The "massacre" took place on Oct. 20, 1973. The play-by-play is pretty well-known: three men down and one president with hands dripping in bureaucratic blood.

But much more was happening behind the scenes in Washington's inner sanctums from the start. This history comes primarily from accounts in The Washington PostPolitico Magazine and the "Slow Burn" podcast.

On May 18, Archibald Cox was hired as special prosecutor to investigate what was then called "The Watergate Affair." He was respected around town, having served as solicitor general under JFK and LBJ.

Cox and Nixon locked horns on July 23 when the prosecutor subpoenaed recordings Nixon had made in the Oval Office. The president refused to cooperate and invoked executive privilege. Oct. 12: A federal appeals court ruled against Nixon and said he had to comply.

Three days later, Nixon tried to broker a deal — he would not turn over all of the tapes to Cox. Instead, he'd submit a full accounting of their contents to a judge. Cox rejected that offer. On Friday, Oct. 19, 1973, Nixon published a statement in The New York Times criticizing him for not accepting "a reasonable proposal." 

The following afternoon, Oct. 20, Deputy Attorney General William Ruckelshaus and three aides were waiting in Attorney General Elliot Richardson's office because the AG himself had been summoned to the White House. He returned and said Nixon had ordered him to fire Cox. He had refused and was planning to resign. 

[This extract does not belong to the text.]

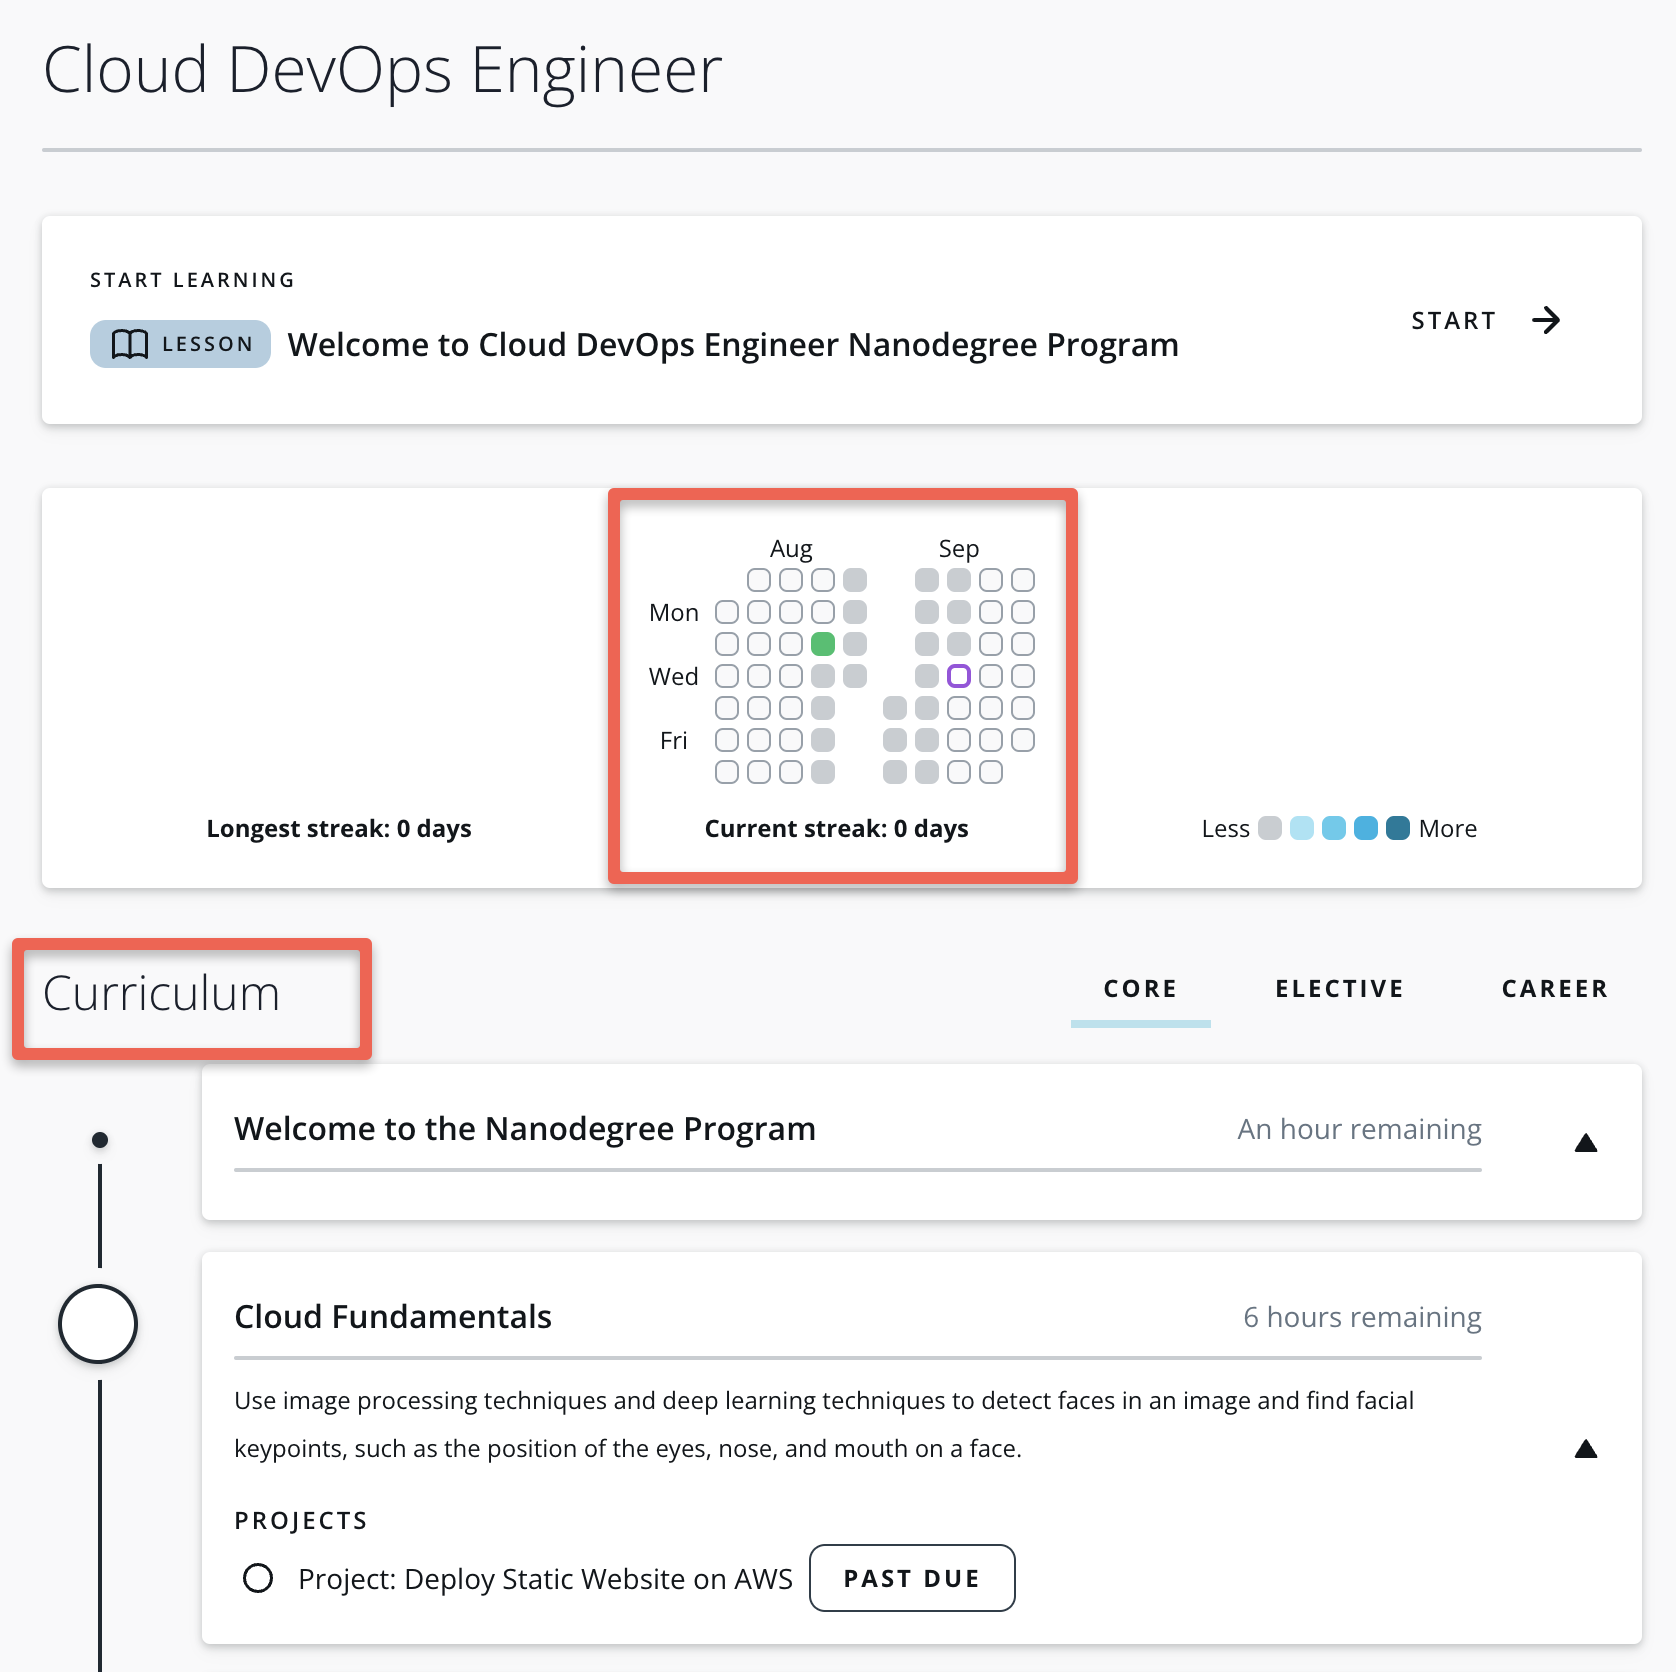
Task: Collapse the Cloud Fundamentals section
Action: [x=1586, y=1446]
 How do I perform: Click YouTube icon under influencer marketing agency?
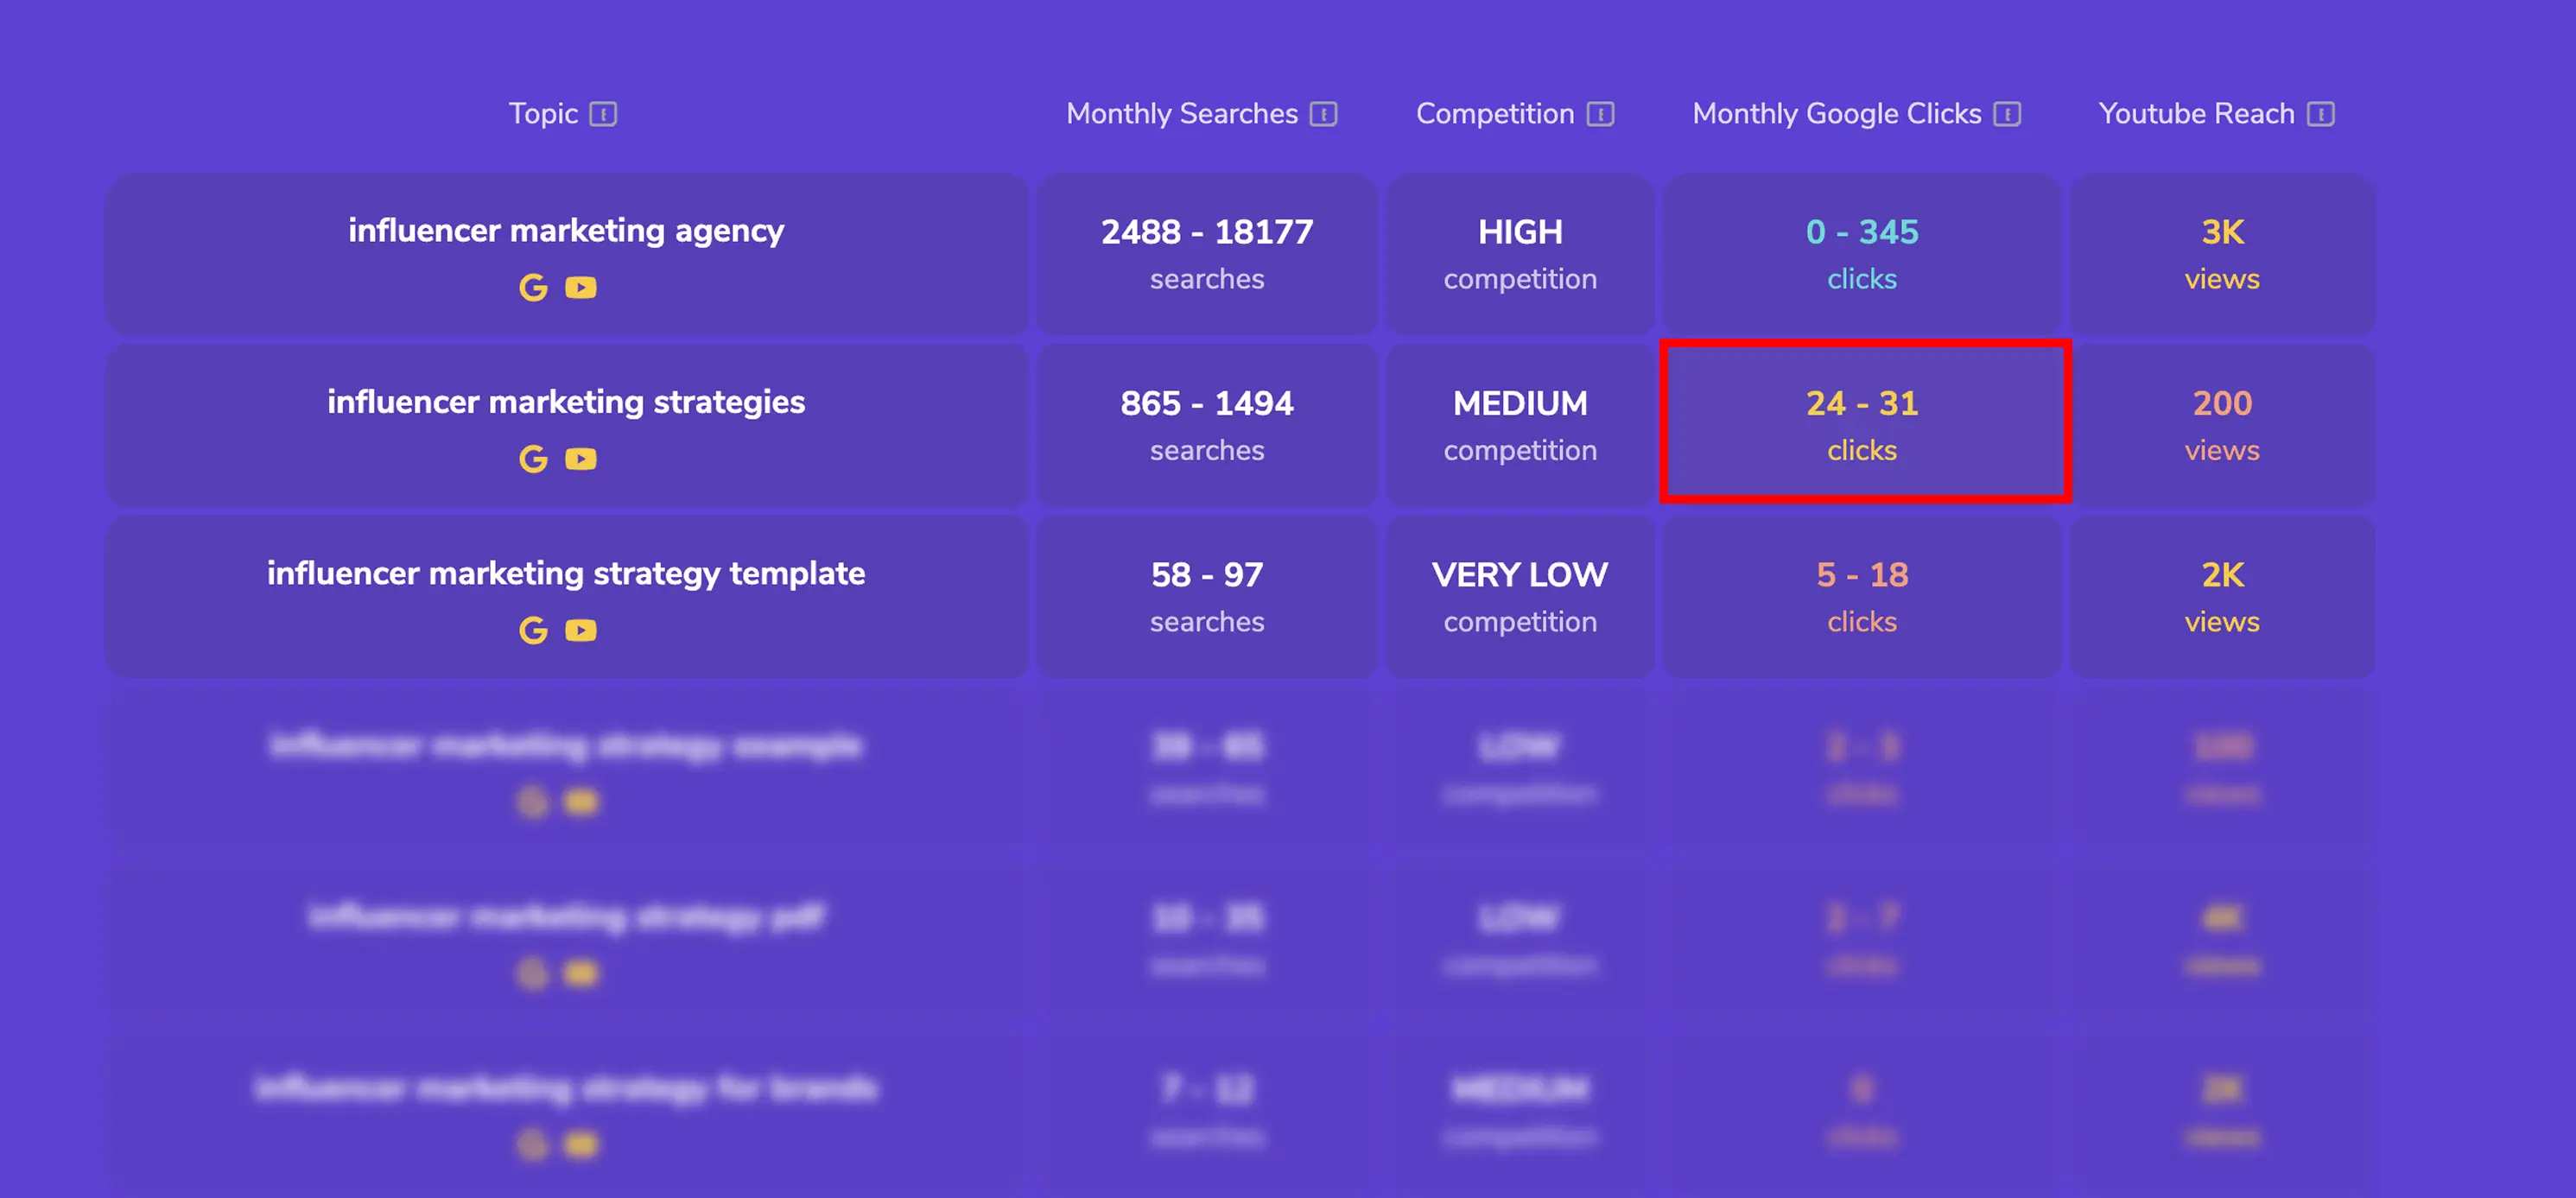tap(581, 288)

Within a few minutes, the White House was on the phone with Ruckelshaus. The chief of staff gave the deputy AG the same marching orders: take out Cox. But Ruckelshaus recalled later: "He was just insistent that [it] was my responsibility to carry this out....And I said, 'Not if I think he's fundamentally wrong, which I do. Then my obligation is higher than just him.'" 

At that moment, the second man was down. Robert Bork, the solicitor general, stood next in line, and he ended up dismissing Cox. 

Immediately, this "massacre" turned Watergate from scandal to crisis. Criticism poured in from both sides, and there were louder calls for impeachment. Nixon was mortally wounded in the massacre. He eventually agreed to the appointment of another special prosecutor and to release the evidence Cox had subpoenaed.

To no avail. After the Saturday Night Massacre, legendary UPI reporter Helen Thomas recalled: Nixon was "a dead man walking."